Date of Award

Spring 5-31-2023

Document Type

Thesis (Undergraduate)


Computer Science

First Advisor

Inas Khayal


Improving patient-centered care necessitates accurate documentation of care preferences, a crucial aspect often underrepresented in administrative data. Most studies apply care documentation to specific patient populations, rather than more appropriately broad population of `seriously ill' patients. This paper addresses this gap by leveraging transformer-based machine learning models, exhibiting an improvement over traditional keyword-based search methods in identifying care preference documentation.

In order to capture a broad spectrum of seriously ill patients, we matched decedent patients to non-decedent counterparts by utilizing a propensity score matching, accounting for important variables like age, gender, primary diagnoses and commodities. We trained and fine-tuned Bio_ClinicalBERT and ClinicalLongformer models on a large dataset consisting of patient discharge summaries from last visit admissions and admissions within 6 months of last visit. By concentrating on key textual components within these summaries, we were able to enhance the signal-to-noise ratio, which consequently led to the capture of contextually nuanced mentions of care preference documentations missed by traditional keyword-based search methods.

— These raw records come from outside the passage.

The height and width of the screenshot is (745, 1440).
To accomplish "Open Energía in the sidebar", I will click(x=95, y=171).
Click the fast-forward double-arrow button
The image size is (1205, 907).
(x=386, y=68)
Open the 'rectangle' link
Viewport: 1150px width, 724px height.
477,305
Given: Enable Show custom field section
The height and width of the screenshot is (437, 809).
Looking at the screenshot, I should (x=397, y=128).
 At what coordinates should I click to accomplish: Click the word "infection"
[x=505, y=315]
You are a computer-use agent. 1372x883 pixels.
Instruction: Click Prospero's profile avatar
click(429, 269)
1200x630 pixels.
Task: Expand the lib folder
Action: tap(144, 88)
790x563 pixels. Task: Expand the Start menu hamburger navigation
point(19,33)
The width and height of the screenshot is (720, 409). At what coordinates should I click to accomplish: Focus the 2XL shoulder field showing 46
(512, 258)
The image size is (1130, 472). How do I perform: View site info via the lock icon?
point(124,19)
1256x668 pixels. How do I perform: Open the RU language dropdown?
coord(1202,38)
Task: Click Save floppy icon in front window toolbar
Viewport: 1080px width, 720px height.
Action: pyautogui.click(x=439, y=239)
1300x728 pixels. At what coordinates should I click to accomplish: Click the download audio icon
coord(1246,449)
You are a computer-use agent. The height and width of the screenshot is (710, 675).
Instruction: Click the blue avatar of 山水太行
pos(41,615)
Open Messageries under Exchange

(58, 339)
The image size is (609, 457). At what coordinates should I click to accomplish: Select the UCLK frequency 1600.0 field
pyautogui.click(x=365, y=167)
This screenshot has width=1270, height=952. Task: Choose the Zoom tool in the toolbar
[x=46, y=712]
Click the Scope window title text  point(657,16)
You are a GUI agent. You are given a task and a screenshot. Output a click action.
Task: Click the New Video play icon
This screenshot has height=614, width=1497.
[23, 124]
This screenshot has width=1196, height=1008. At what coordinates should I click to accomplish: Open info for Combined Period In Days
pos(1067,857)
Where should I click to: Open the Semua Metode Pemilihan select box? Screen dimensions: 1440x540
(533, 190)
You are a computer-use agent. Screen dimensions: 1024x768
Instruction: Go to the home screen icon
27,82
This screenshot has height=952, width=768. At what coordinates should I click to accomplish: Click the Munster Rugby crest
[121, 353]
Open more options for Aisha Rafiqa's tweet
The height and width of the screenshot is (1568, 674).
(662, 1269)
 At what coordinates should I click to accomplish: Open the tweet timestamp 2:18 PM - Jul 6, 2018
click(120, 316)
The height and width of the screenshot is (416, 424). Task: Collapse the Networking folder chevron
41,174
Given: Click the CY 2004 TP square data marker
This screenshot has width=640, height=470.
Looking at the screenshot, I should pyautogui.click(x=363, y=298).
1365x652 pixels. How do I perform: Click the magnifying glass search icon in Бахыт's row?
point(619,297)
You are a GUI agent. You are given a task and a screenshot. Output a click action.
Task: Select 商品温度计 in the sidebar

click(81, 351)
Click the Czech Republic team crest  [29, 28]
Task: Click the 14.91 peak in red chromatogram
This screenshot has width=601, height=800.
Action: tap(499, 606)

These models demonstrated high sensitivity and specificity compared to industry-standard keyword-search methods, proving adept at interpreting complex clinical concepts, particularly for the multi-label text classification task for identifying care preference subdomains like goals-of-care conversations, code status clarification, referral to a palliative care specialist and hospice care. This study serves as a strong argument for the continued need for domain-specific pre-training of language models, particularly in the biomedical domain. Our findings not only contribute to enhancing end-of-life communication and aligning treatment with patients' care objectives but also pave the way for future research in this promising domain, with potential implications for improving patient care quality.